Voltada para a comunhão sem fim, conclui a sua existência
terrena em 17 de novembro de 1301 ou 1302, à idade de cerca de 45 anos. No
sétimo Exercício, aquele da preparação à morte, Santa Gertrudes escreve:
"Ó Jesus, tu que me és imensamente querido, estejas sempre comigo, para
que o meu coração permaneça contigo e o teu amor persevere comigo sem divisão e
o meu trânsito seja abençoado por ti, de tal forma que o meu espírito,
desprendido dos laços da carne, possa imediatamente encontrar repouso em ti.
Amém" (Exercícios, Milano 2006, p. 148).

-=-=-=-=-

Lista de tarefas –
(1) Copie do trecho sobre Santa Gertrudes a parte que começa em "Voltada para a" e termina em "2006, p. 148).".
(2) Responda com base no trecho sobre Santa Gertrudes:
(a) Em que data terminou a existência terrena de Santa Gertrudes?
(b) Com que idade aproximada ela morreu?
(c) Em qual dos Exercícios ela escreve a oração citada?
(3) Prossiga o texto sobre Santa Gertrudes a partir do ponto em que ele termina.

-=-=-=-=-

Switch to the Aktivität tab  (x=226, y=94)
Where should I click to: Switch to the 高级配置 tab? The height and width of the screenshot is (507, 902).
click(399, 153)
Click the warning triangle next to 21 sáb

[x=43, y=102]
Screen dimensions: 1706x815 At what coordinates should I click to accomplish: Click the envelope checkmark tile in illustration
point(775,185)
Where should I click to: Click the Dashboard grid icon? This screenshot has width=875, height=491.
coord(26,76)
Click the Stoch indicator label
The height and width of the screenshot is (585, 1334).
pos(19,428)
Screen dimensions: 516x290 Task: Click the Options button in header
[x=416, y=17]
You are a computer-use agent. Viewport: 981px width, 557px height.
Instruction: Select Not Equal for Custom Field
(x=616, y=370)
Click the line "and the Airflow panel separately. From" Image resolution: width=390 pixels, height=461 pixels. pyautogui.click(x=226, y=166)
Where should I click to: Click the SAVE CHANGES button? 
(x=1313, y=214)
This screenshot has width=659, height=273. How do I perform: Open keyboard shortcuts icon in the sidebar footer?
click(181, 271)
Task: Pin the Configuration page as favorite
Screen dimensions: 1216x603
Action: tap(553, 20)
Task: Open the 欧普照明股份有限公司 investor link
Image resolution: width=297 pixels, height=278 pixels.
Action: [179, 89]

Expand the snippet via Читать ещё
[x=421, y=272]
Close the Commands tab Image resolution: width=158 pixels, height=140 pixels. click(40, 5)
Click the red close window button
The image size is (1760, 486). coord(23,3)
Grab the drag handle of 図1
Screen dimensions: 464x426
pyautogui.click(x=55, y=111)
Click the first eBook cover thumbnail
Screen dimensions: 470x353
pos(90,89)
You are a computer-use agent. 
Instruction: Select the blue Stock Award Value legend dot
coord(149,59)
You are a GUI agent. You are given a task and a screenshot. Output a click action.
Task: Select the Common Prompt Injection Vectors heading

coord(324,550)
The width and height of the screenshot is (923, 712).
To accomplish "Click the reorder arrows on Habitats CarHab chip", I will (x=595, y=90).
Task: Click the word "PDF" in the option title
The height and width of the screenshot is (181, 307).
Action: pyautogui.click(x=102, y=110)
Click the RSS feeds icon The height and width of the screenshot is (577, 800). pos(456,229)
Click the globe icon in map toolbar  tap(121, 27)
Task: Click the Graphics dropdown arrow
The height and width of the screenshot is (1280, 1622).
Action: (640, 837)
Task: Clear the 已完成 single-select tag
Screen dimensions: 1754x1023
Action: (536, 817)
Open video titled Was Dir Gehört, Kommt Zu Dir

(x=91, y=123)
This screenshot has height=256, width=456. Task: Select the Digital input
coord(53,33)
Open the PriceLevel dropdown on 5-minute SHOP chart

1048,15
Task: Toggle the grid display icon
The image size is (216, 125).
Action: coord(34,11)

-=-=-=-=-

Respostas aos problemas –
(1)
Voltada para a comunhão sem fim, conclui a sua existência
terrena em 17 de novembro de 1301 ou 1302, à idade de cerca de 45 anos. No
sétimo Exercício, aquele da preparação à morte, Santa Gertrudes escreve:
"Ó Jesus, tu que me és imensamente querido, estejas sempre comigo, para
que o meu coração permaneça contigo e o teu amor persevere comigo sem divisão e
o meu trânsito seja abençoado por ti, de tal forma que o meu espírito,
desprendido dos laços da carne, possa imediatamente encontrar repouso em ti.
Amém" (Exercícios, Milano 2006, p. 148).

(2)
(a) Em 17 de novembro de 1301 ou 1302.
(b) Com cerca de 45 anos.
(c) No sétimo Exercício, o da preparação à morte.

(3)
Parece-me óbvio que essas não são coisas do passado,
históricas, mas a existência de Santa Gertrudes permanece uma escola de vida
cristã, de caminho justo, e mostra-nos que o centro de uma vida feliz, de uma
vida verdadeira, é a amizade com Jesus, o Senhor. E essa amizade aprende-se no
amor pela Sagrada Escritura, no amor pela liturgia, na fé profunda, no amor por
Maria, de modo a conhecer sempre mais realmente o próprio Deus e, assim, a
verdadeira felicidade, a meta da nossa vida. Obrigado.